◆ **Entries provided**:
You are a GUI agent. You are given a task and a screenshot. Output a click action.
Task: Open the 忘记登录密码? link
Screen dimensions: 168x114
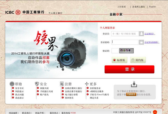[152, 42]
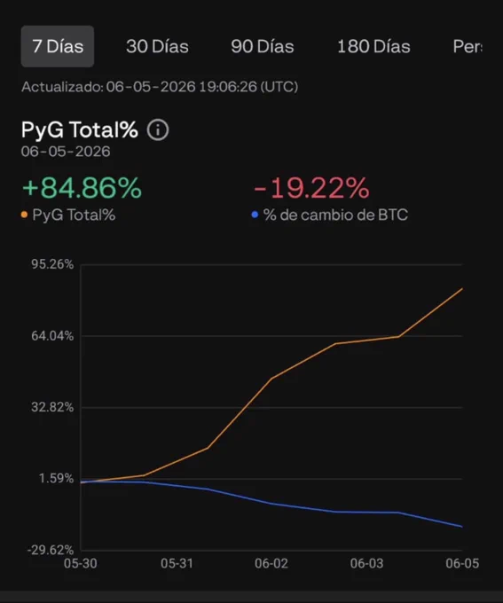The width and height of the screenshot is (503, 603).
Task: Switch to the 90 Días range
Action: tap(263, 46)
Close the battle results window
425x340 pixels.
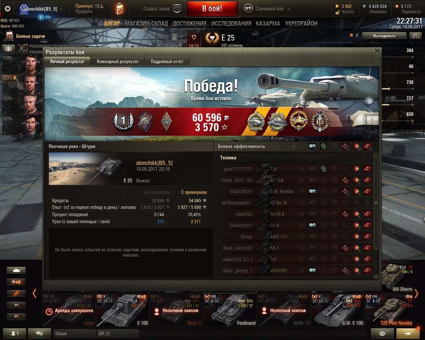pos(377,51)
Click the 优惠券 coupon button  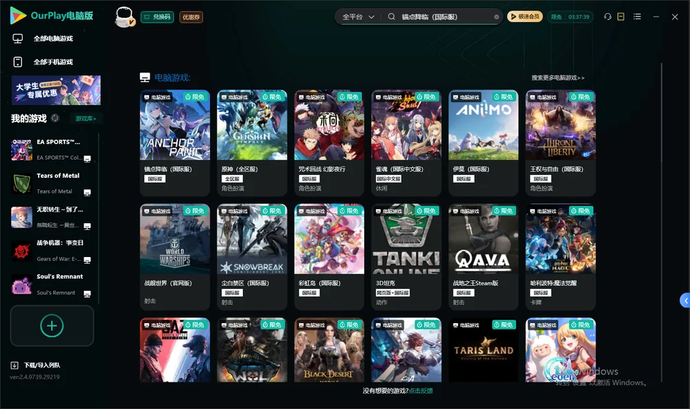pyautogui.click(x=191, y=17)
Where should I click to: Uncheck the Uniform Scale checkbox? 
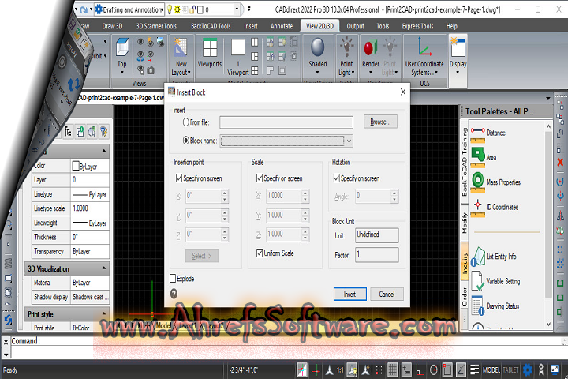point(260,253)
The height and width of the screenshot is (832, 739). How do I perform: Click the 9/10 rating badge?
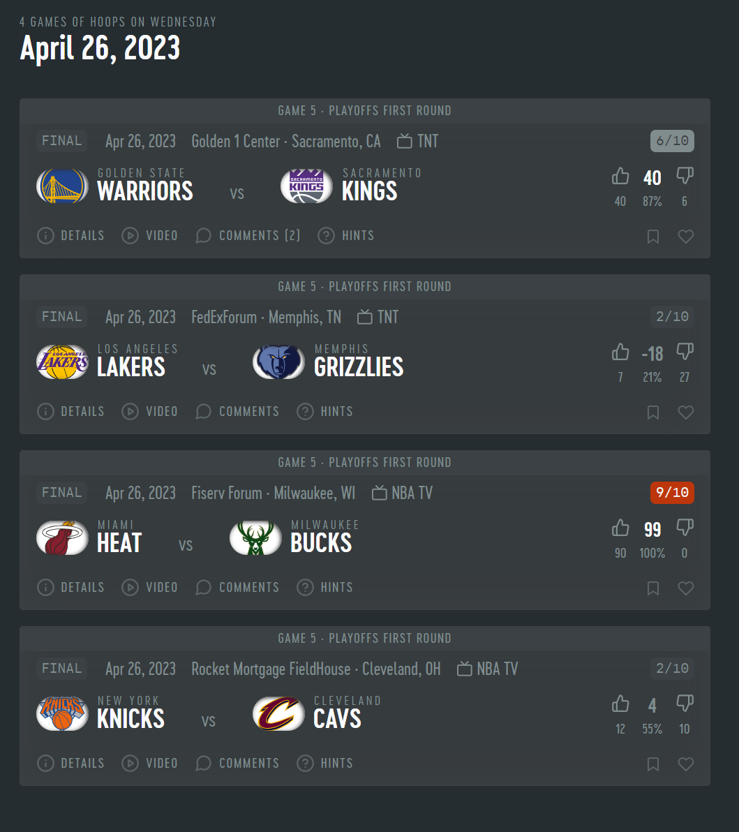point(672,492)
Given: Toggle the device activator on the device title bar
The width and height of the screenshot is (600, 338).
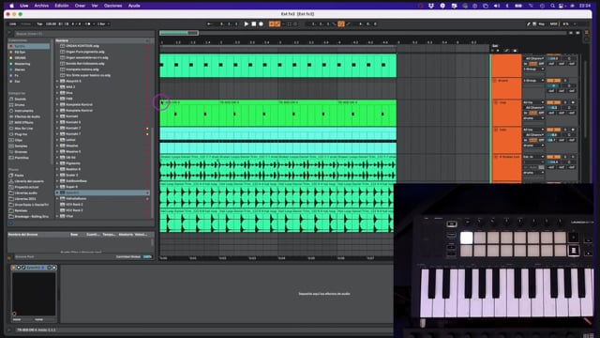Looking at the screenshot, I should coord(14,268).
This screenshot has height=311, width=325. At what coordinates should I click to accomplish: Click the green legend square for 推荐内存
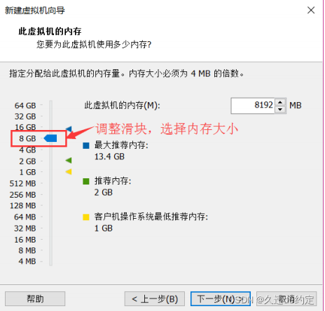pos(86,181)
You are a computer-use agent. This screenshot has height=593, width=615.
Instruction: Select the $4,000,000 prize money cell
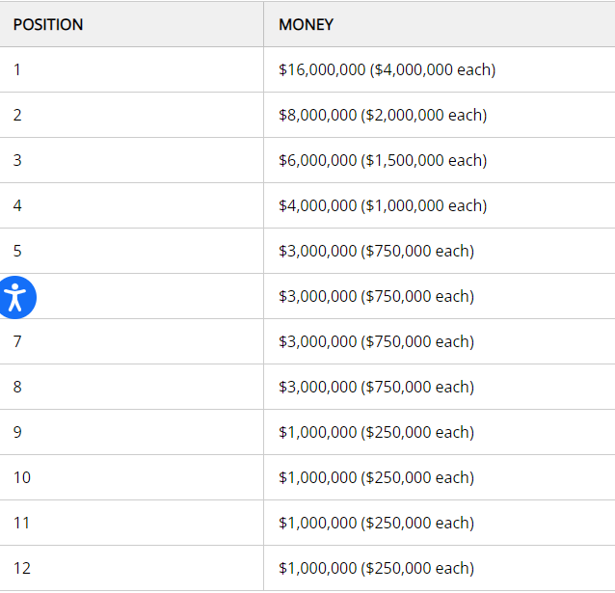tap(383, 206)
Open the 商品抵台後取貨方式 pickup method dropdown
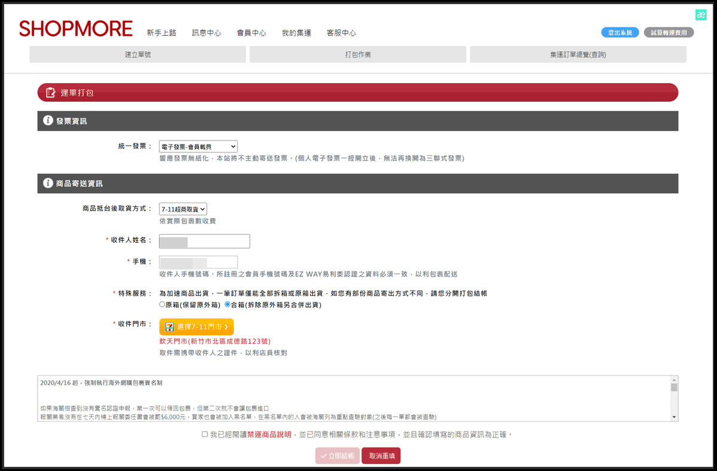The width and height of the screenshot is (717, 471). [x=183, y=209]
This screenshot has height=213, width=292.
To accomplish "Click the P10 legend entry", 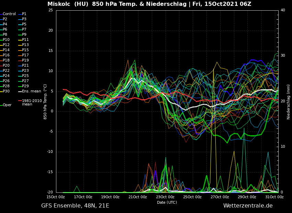I will 6,40.
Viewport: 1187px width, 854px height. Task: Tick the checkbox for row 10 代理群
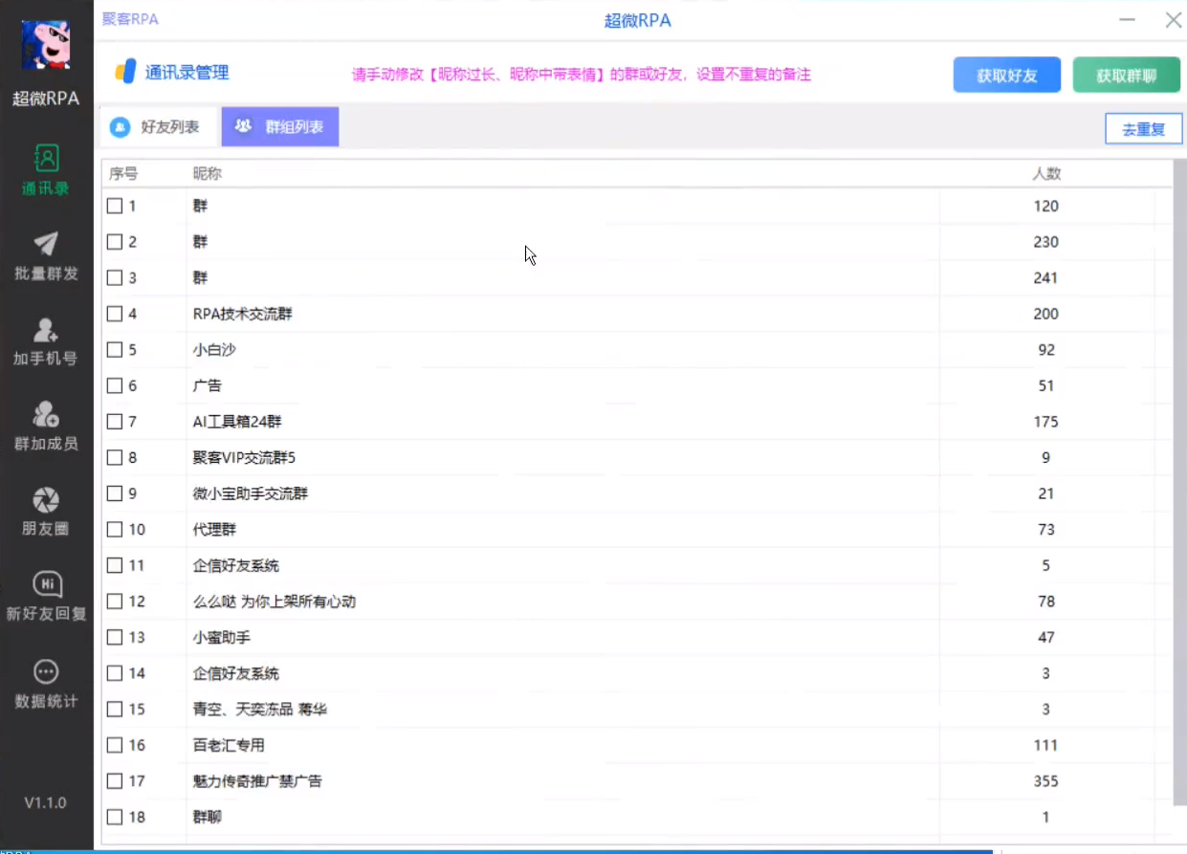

◆ **What to do**:
Lines with "agent": return each one from the data above.

◆ **Response**:
You are a GUI agent. You are given a task and a screenshot. Output a click action.
You are a computer-use agent. This screenshot has height=593, width=615.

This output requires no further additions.